Task description: Here are some entries; quote each one exactly.

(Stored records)
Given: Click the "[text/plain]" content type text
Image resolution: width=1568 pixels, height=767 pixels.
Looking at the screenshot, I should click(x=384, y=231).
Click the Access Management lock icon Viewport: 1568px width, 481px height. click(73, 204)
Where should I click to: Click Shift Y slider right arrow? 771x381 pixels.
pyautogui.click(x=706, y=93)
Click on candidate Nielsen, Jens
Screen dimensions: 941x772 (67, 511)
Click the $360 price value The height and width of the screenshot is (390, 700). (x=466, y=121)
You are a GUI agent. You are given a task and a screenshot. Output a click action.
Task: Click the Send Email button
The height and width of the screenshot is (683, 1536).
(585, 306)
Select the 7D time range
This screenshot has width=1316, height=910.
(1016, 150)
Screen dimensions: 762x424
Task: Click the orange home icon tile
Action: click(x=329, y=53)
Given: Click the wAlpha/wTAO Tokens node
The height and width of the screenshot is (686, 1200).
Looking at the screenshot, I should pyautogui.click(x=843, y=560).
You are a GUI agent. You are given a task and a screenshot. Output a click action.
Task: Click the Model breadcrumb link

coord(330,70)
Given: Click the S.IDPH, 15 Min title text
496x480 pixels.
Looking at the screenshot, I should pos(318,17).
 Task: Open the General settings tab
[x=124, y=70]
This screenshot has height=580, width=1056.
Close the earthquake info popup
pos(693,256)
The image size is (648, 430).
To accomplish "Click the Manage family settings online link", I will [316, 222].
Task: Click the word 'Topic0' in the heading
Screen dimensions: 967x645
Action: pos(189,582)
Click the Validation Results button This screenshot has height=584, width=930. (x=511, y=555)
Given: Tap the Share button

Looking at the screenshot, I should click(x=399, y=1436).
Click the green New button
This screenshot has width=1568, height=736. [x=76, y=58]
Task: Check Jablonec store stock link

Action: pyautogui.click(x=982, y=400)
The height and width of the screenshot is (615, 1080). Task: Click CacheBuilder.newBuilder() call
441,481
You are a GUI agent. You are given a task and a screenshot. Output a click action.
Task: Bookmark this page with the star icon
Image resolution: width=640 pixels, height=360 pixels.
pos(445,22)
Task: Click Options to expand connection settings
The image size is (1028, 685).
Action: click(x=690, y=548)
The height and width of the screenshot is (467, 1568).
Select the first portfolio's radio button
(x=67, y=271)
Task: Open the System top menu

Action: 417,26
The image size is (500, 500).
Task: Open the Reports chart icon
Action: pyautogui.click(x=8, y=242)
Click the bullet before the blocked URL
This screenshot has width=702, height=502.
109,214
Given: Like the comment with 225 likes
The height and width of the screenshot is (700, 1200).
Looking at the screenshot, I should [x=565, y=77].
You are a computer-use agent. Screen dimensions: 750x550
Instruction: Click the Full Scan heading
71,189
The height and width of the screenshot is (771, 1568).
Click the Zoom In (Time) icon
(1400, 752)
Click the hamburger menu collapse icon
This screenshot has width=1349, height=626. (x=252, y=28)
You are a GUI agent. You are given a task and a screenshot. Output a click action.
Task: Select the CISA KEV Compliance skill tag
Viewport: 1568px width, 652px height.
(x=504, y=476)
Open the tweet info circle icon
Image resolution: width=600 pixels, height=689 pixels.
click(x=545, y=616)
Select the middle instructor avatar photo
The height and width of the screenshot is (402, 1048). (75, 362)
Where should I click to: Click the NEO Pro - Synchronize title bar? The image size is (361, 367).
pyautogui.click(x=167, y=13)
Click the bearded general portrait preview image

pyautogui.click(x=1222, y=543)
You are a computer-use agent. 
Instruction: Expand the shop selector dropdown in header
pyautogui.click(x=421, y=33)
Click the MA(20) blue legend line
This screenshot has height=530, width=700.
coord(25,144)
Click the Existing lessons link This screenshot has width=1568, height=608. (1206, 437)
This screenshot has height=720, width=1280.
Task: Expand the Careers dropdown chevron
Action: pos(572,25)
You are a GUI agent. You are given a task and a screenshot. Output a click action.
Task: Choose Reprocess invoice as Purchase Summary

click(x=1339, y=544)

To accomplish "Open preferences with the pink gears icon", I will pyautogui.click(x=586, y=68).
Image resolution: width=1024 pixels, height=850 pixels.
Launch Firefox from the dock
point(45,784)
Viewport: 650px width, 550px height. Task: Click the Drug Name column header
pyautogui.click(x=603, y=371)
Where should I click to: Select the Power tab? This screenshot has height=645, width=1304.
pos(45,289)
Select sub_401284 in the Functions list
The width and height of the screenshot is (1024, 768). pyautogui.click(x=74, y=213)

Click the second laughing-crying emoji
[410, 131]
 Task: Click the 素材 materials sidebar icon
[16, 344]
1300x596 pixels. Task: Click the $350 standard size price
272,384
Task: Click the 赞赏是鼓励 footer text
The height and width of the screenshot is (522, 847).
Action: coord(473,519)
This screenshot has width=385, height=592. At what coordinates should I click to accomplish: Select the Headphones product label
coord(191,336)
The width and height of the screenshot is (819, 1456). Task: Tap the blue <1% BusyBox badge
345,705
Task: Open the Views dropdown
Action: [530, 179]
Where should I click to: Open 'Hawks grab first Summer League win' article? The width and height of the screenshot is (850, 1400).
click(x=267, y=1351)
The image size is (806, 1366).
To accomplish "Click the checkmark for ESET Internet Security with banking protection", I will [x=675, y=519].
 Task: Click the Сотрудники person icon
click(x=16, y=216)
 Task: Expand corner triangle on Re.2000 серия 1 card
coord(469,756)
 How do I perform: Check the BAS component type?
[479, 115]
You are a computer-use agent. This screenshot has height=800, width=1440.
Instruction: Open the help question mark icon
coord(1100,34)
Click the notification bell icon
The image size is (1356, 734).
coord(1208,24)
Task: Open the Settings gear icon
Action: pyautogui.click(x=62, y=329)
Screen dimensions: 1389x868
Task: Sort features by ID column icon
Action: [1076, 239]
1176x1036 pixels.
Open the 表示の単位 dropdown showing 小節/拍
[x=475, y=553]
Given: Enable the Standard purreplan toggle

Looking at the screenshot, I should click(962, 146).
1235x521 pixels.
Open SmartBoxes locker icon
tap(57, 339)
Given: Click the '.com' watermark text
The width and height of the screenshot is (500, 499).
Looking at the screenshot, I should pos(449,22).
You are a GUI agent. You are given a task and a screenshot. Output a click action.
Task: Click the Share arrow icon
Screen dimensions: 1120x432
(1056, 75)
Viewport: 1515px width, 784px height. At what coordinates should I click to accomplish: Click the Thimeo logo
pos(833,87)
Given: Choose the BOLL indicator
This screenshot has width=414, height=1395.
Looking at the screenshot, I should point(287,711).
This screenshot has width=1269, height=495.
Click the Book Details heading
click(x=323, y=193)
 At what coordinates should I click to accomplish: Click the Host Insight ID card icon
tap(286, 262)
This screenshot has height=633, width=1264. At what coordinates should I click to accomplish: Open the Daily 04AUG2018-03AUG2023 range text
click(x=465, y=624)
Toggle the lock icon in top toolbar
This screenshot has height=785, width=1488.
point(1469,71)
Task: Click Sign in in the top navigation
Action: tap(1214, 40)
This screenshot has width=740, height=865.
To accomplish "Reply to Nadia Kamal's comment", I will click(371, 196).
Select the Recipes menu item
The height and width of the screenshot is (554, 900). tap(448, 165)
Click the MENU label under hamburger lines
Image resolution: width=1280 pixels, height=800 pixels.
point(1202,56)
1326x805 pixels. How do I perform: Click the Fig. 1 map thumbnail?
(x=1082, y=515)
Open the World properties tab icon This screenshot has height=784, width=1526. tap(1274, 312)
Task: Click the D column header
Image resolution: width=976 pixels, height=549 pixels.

Your solution:
Given: Click the "[text/plain]" content type text
Image resolution: width=1568 pixels, height=767 pixels.
Looking at the screenshot, I should click(x=384, y=231).
Click the Access Management lock icon Viewport: 1568px width, 481px height. click(73, 204)
Where should I click to: Click Shift Y slider right arrow? 771x381 pixels.
pyautogui.click(x=706, y=93)
Click on candidate Nielsen, Jens
Screen dimensions: 941x772 (67, 511)
Click the $360 price value The height and width of the screenshot is (390, 700). (x=466, y=121)
You are a GUI agent. You are given a task and a screenshot. Output a click action.
Task: Click the Send Email button
The height and width of the screenshot is (683, 1536).
(585, 306)
Select the 7D time range
This screenshot has width=1316, height=910.
(1016, 150)
Screen dimensions: 762x424
Task: Click the orange home icon tile
Action: click(x=329, y=53)
Given: Click the wAlpha/wTAO Tokens node
The height and width of the screenshot is (686, 1200).
Looking at the screenshot, I should pyautogui.click(x=843, y=560).
You are a GUI agent. You are given a task and a screenshot. Output a click action.
Task: Click the Model breadcrumb link

coord(330,70)
Given: Click the S.IDPH, 15 Min title text
496x480 pixels.
Looking at the screenshot, I should pos(318,17).
 Task: Open the General settings tab
[x=124, y=70]
This screenshot has height=580, width=1056.
Close the earthquake info popup
pos(693,256)
The image size is (648, 430).
To accomplish "Click the Manage family settings online link", I will [316, 222].
Task: Click the word 'Topic0' in the heading
Screen dimensions: 967x645
Action: pos(189,582)
Click the Validation Results button This screenshot has height=584, width=930. (x=511, y=555)
Given: Tap the Share button

Looking at the screenshot, I should click(x=399, y=1436).
Click the green New button
This screenshot has width=1568, height=736. [x=76, y=58]
Task: Check Jablonec store stock link

Action: pyautogui.click(x=982, y=400)
The height and width of the screenshot is (615, 1080). Task: Click CacheBuilder.newBuilder() call
441,481
You are a GUI agent. You are given a task and a screenshot. Output a click action.
Task: Bookmark this page with the star icon
Image resolution: width=640 pixels, height=360 pixels.
pos(445,22)
Task: Click Options to expand connection settings
The image size is (1028, 685).
Action: click(x=690, y=548)
The height and width of the screenshot is (467, 1568).
Select the first portfolio's radio button
(x=67, y=271)
Task: Open the System top menu

Action: 417,26
The image size is (500, 500).
Task: Open the Reports chart icon
Action: pyautogui.click(x=8, y=242)
Click the bullet before the blocked URL
This screenshot has width=702, height=502.
109,214
Given: Like the comment with 225 likes
The height and width of the screenshot is (700, 1200).
Looking at the screenshot, I should [x=565, y=77].
You are a computer-use agent. Screen dimensions: 750x550
Instruction: Click the Full Scan heading
71,189
The height and width of the screenshot is (771, 1568).
Click the Zoom In (Time) icon
(1400, 752)
Click the hamburger menu collapse icon
This screenshot has width=1349, height=626. (x=252, y=28)
You are a GUI agent. You are given a task and a screenshot. Output a click action.
Task: Select the CISA KEV Compliance skill tag
Viewport: 1568px width, 652px height.
(x=504, y=476)
Open the tweet info circle icon
Image resolution: width=600 pixels, height=689 pixels.
click(x=545, y=616)
Select the middle instructor avatar photo
The height and width of the screenshot is (402, 1048). (75, 362)
Where should I click to: Click the NEO Pro - Synchronize title bar? The image size is (361, 367).
pyautogui.click(x=167, y=13)
Click the bearded general portrait preview image

pyautogui.click(x=1222, y=543)
You are a computer-use agent. 
Instruction: Expand the shop selector dropdown in header
pyautogui.click(x=421, y=33)
Click the MA(20) blue legend line
This screenshot has height=530, width=700.
coord(25,144)
Click the Existing lessons link This screenshot has width=1568, height=608. (1206, 437)
This screenshot has height=720, width=1280.
Task: Expand the Careers dropdown chevron
Action: pos(572,25)
You are a GUI agent. You are given a task and a screenshot. Output a click action.
Task: Choose Reprocess invoice as Purchase Summary

click(x=1339, y=544)

To accomplish "Open preferences with the pink gears icon", I will pyautogui.click(x=586, y=68).
Image resolution: width=1024 pixels, height=850 pixels.
Launch Firefox from the dock
point(45,784)
Viewport: 650px width, 550px height. Task: Click the Drug Name column header
pyautogui.click(x=603, y=371)
Where should I click to: Select the Power tab? This screenshot has height=645, width=1304.
pos(45,289)
Select sub_401284 in the Functions list
The width and height of the screenshot is (1024, 768). pyautogui.click(x=74, y=213)

Click the second laughing-crying emoji
[410, 131]
 Task: Click the 素材 materials sidebar icon
[16, 344]
1300x596 pixels. Task: Click the $350 standard size price
272,384
Task: Click the 赞赏是鼓励 footer text
The height and width of the screenshot is (522, 847).
Action: coord(473,519)
This screenshot has width=385, height=592. At what coordinates should I click to accomplish: Select the Headphones product label
coord(191,336)
The width and height of the screenshot is (819, 1456). Task: Tap the blue <1% BusyBox badge
345,705
Task: Open the Views dropdown
Action: [530, 179]
Where should I click to: Open 'Hawks grab first Summer League win' article? The width and height of the screenshot is (850, 1400).
click(x=267, y=1351)
The image size is (806, 1366).
To accomplish "Click the checkmark for ESET Internet Security with banking protection", I will [x=675, y=519].
 Task: Click the Сотрудники person icon
click(x=16, y=216)
 Task: Expand corner triangle on Re.2000 серия 1 card
coord(469,756)
 How do I perform: Check the BAS component type?
[479, 115]
You are a computer-use agent. This screenshot has height=800, width=1440.
Instruction: Open the help question mark icon
coord(1100,34)
Click the notification bell icon
The image size is (1356, 734).
coord(1208,24)
Task: Open the Settings gear icon
Action: pyautogui.click(x=62, y=329)
Screen dimensions: 1389x868
Task: Sort features by ID column icon
Action: [1076, 239]
1176x1036 pixels.
Open the 表示の単位 dropdown showing 小節/拍
[x=475, y=553]
Given: Enable the Standard purreplan toggle

Looking at the screenshot, I should click(962, 146).
1235x521 pixels.
Open SmartBoxes locker icon
tap(57, 339)
Given: Click the '.com' watermark text
The width and height of the screenshot is (500, 499).
Looking at the screenshot, I should pos(449,22).
You are a GUI agent. You are given a task and a screenshot. Output a click action.
Task: Click the Share arrow icon
Screen dimensions: 1120x432
(1056, 75)
Viewport: 1515px width, 784px height. At what coordinates should I click to accomplish: Click the Thimeo logo
pos(833,87)
Given: Choose the BOLL indicator
This screenshot has width=414, height=1395.
Looking at the screenshot, I should point(287,711).
This screenshot has width=1269, height=495.
Click the Book Details heading
click(x=323, y=193)
 At what coordinates should I click to accomplish: Click the Host Insight ID card icon
tap(286, 262)
This screenshot has height=633, width=1264. At what coordinates should I click to accomplish: Open the Daily 04AUG2018-03AUG2023 range text
click(x=465, y=624)
Toggle the lock icon in top toolbar
This screenshot has height=785, width=1488.
point(1469,71)
Task: Click Sign in in the top navigation
Action: tap(1214, 40)
This screenshot has width=740, height=865.
To accomplish "Reply to Nadia Kamal's comment", I will click(371, 196).
Select the Recipes menu item
The height and width of the screenshot is (554, 900). tap(448, 165)
Click the MENU label under hamburger lines
Image resolution: width=1280 pixels, height=800 pixels.
point(1202,56)
1326x805 pixels. How do I perform: Click the Fig. 1 map thumbnail?
(x=1082, y=515)
Open the World properties tab icon This screenshot has height=784, width=1526. tap(1274, 312)
Task: Click the D column header
Image resolution: width=976 pixels, height=549 pixels.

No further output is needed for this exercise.